Le limogeage de Christian Lindner l’a incité à retirer son Parti démocrate libre (FDP) d’une coalition avec le Parti social-démocrate (SPD) de Scholz, laissant Scholz dans un gouvernement minoritaire avec le Parti vert.
Scholz a déclaré qu’il convoquerait désormais un vote de confiance pour le 15 janvier, ce qui, en cas de défaite, pourrait permettre la tenue d’élections d’ici la fin mars de l’année prochaine – six mois plus tôt que les élections prévues pour septembre 2025.
L’Allemagne est aujourd’hui confrontée à des troubles dans une période d’incertitude plus large. La crise politique a été déclenchée quelques heures seulement après l’annonce de l’obtention d’un second mandat de l’ancien président américain Donald Trump – un résultat électoral qui pourrait aggraver encore les problèmes de l’économie allemande et menacer le front uni de l’Europe sur des questions clés. Voici ce que nous savons.
La stabilité politique est la norme en Allemagne, le pouvoir étant largement partagé entre le SPD et son rival conservateur, la CDU. L’ancienne dirigeante du pays, Angela Merkel, a occupé le pouvoir pendant 16 ans et était présente de manière constante sur la scène européenne alors que d’autres allaient et venaient. Elle avait une relation notoirement difficile avec Trump.
Les dernières élections anticipées en Allemagne ont eu lieu en 2005. Elles ont été convoquées par le chancelier de l’époque, Gerhard Schröder, qui a ensuite perdu face à Merkel.
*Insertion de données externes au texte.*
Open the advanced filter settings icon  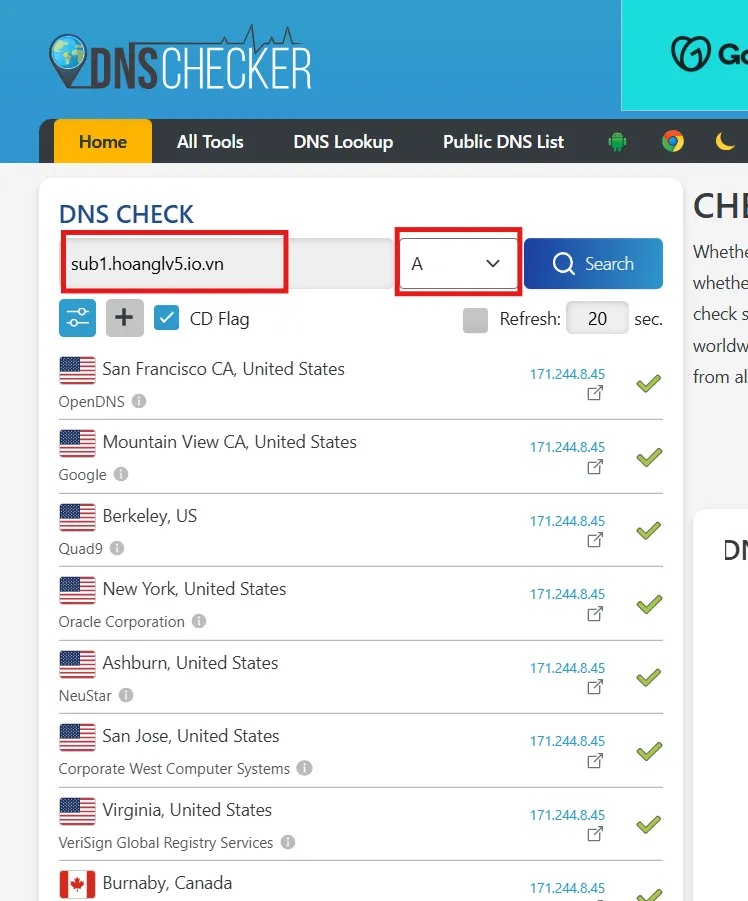coord(78,318)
Merkel a pris sa retraite de son poste de chancelière allemande en 2021.
Le Parti social-démocrate (SPD), de centre-gauche, est intervenu pour combler le vide qu’il avait laissé lorsqu’il est devenu le plus grand parti au Parlement allemand, ou Bundestag, lors des élections fédérales de 2021. Suivre la toute-puissante et toujours populaire Merkel allait toujours être semé d’embûches.
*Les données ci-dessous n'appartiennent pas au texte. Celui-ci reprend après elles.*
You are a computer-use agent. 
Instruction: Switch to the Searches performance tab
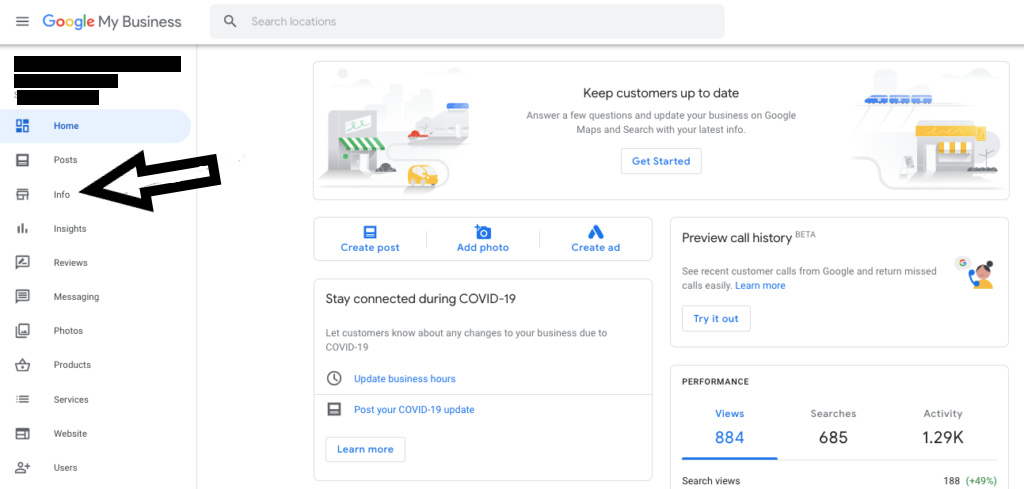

Le SPD a bricolé un gouvernement avec le FDP et les Verts, qui gouvernent depuis décembre de la même année comme une coalition de « feux tricolores », en référence aux différentes couleurs des partis.
Réunir trois partis idéologiquement différents au sein d’une seule coalition n’a pas toujours permis de créer une alliance confortable, et la coalition dirigée par le SPD a été confrontée à des défis dès le début.
L’alliance a réuni le FDP, un parti axé sur les affaires qui prône un libre marché et une approche budgétairement conservatrice, avec le SPD et les Verts, deux partis de gauche qui exigent que le gouvernement consacre des dépenses aux politiques sociales et environnementales.
La coalition est en désaccord sur la manière de relancer l’économie allemande. Il a également subi la pression de l’extrême droite en plein essor, ainsi que, plus récemment, de l’extrême gauche.
L’Alternative für Deutschland (AfD) a réalisé des progrès significatifs ces dernières années, devenant le premier parti d’extrême droite à remporter une élection régionale depuis l’ère nazie en septembre, lorsqu’il est devenu le plus fort dans le Land de Thuringe, dans l’est du pays.
Dans ses efforts pour contrer l’AfD, le gouvernement de Scholz a été incité à agir sur la migration, en annonçant de nouvelles mesures de sécurité visant à accélérer l’expulsion des demandeurs d’asile déboutés et à renforcer les contrôles aux frontières.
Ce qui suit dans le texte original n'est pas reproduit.